Daily counts with TSQL? - tsql

I have a site where I record client metrics in a SQL Server 2008 db on every link clicked. I have already written the query to get the daily total clicks, however I want to find out how many times the user clicked within a given timespan (ie. within 5 seconds).
The idea here is to lock out incoming IP addresses that are trying to scrape content. It would be assumed that if more than 5 "clicks" is detected within 5 seconds or the number of daily clicks from a given IP address exceeds some value, that this is a scraping attempt.
I have tried a few variations of the following:
-- when a user clicked more than 5 times in 5 seconds
SELECT DATEADD(SECOND, DATEDIFF(SECOND, 0, ClickTimeStamp), 0) as ClickTimeStamp, COUNT(UserClickID) as [Count]
FROM UserClicks
WHERE DATEDIFF(SECOND, 0, ClickTimeStamp) = 5
GROUP BY IPAddress, ClickTimeStamp
This one in particular returns the following error:
Msg 535, Level 16, State 0, Line 3 The datediff function resulted in
an overflow. The number of dateparts separating two date/time
instances is too large. Try to use datediff with a less precise
datepart.
So once again, I want to use the seconds datepart, which I believe I'm on the right track, but not quite getting it.
Help appreciated. Thanks.
-- UPDATE --
Great suggestions and helped me think that the approach is wrong. The check is going to be made on every click. What I should do is for a given timestamp, check to see if in the last 5 seconds 5 clicks have been recorded from the same IP address. So it would be something like, count the number of clicks for > GetDate() - 5 seconds
Trying the following still isn't giving me an accurate figure.
SELECT COUNT(*)
FROM UserClicks
WHERE ClickTimeStamp >= GetDate() - DATEADD(SECOND, -5, GetDate())

Hoping my syntax is good, I only have oracle to test this on. I'm going to assume you have an ID column called user_id that is unique to that user (is it user_click_id? helpful to include table create statements in these questions when you can)
You'll have to preform a self join on this one.

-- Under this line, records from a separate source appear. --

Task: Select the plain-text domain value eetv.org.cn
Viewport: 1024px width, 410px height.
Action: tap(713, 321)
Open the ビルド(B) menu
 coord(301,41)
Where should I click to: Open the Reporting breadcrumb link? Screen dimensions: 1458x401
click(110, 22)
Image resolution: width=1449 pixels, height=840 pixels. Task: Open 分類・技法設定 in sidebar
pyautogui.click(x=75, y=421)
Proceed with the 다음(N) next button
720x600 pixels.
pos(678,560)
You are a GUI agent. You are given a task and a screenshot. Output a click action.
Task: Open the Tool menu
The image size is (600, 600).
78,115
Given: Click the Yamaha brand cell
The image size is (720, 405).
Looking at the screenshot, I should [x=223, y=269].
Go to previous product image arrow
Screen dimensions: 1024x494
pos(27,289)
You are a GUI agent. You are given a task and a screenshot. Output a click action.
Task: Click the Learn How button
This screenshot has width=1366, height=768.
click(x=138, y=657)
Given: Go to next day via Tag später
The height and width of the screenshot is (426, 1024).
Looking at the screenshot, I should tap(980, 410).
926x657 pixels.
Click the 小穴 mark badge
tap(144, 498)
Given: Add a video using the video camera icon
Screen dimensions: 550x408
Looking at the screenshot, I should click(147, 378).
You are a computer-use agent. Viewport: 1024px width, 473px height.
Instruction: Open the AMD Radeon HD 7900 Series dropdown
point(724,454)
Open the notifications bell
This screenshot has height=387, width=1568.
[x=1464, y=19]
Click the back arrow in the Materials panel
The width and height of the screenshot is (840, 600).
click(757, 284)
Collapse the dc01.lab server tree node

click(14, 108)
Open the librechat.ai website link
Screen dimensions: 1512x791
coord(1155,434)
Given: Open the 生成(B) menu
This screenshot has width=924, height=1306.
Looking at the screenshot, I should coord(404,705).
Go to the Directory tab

Logic will be take the userclick and join onto userclick on userId = userId and difference on clicktimestamp is between 0-5 seconds. Then it's counting from the subselect.
select u1.user_id, u1.clicktimestamp, u2.clicktimestamp
from userclicks uc1
left join user_clicks uc2
on u2.userk_id = u1.user_id
and datediff(second,u1.ClickTimeStamp,u2.ClickTimeStamp) <= 5
and datediff(second,u1.ClickTimeStamp,u2.ClickTimeStamp) > 0
This select statement should give you the user_id/clicktimestampe and 1 row for every record that is between 0 and 5 seconds apart from that clicktimestamp from the same user. Now it's just a matter of counting all user_id,u1.clicktimestamp combinations and highlighting the ones with 5 or more. Take the above query and turn it into a subselect and pull counts from it:
select u1.user_id, u1.clicktimestamp, count(1)
from
(select u1.user_id, u1.clicktimestamp
from userclicks uc1
left join user_clicks uc2
on u2.userk_id = u1.user_id
and datediff(second,u1.ClickTimeStamp,u2.ClickTimeStamp) <= 5
and datediff(second,u1.ClickTimeStamp,u2.ClickTimeStamp) > 0) a
group by u1.user_id, u1.clicktimestamp
having count(1) >= 5
Wish I could verify my syntax on a MS machine....there might be some typo's in there, but the logic should be good.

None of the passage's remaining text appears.